This controversial new business model is taking over retail
Subscription services are taking over retail.
Birchbox, Carnivore Club, Dollar Shave Club, Stitch Fix — simply pay a monthly fee and you have products ranging from makeup to meat delivered to your doorstep.
But are subscription retail models all they are cracked up to be?
Recently, a scandal involving Kate Hudson's athleisure company Fabletics and its parent company JustFab, shed light on the fact that not all subscription service companies make the fine print so easy to discern.
Once you're a member, many consumers complain it's tough to get out — resulting in unwanted recurring credit card fees.
Just a few years ago, people were praising the e-commerce subscription model. At the end of 2013, Entrepreneur suggested that subscription service model was a hot e-commerce trend for the following year.
Birchbox, Entrepreneur pointed out, was successful in part because customers frequently bought the full-size version of the makeup samples that come in each monthly box.

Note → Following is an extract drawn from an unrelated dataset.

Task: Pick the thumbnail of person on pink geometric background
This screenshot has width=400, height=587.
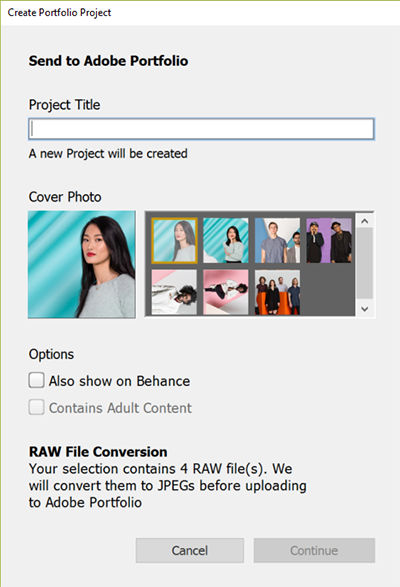Action: (x=225, y=292)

And subscriptions create customer loyalty, Entrepreneur noted out at the time.
Facebook/Stitch FixBut now it's 2015, and Fabletics sheds light on several challenges that subscription based retailers face. Namely, recurring billing problems from indiscernible clauses in tandem with poor customer service.
"Any recurring billing scheme is problematic from a customer service standpoint unless you err on the side of the customer even when you may not be legally obligated to," Sucharita Mulpuru of consulting firm Forrester Research said to Business Insider in an email. "Clearly this company hasn't."
And while it's easy to lure customers in, they don't stay.
"The biggest challenge for these companies is that they have huge churn," Mulpuru explained.
After all, while subscription services may give consumers little tastes of products, the appeal can ultimately wear off, especially if the product doesn't cater to a necessity.
"They grow quickly because consumers are eager to try new things, but then consumers stop buying because they find that they don't need the product or service. Then the company needs to figure out how to reactivate lapsed customers or to find new customers. It's a big challenge," Mulpuru explained.
Ultimately, the way to stay on top if you're a subscription model is to have something people actually want and will continue to use.
"Subscriptions can be powerful," Mulpuru explained, "it just needs to be compelling product and strong customer service to support it. Amazon Prime and Netflix are two outstanding subscription models. Shoedazzle [of JustFab], as an example, wasn't quite so successful or loved."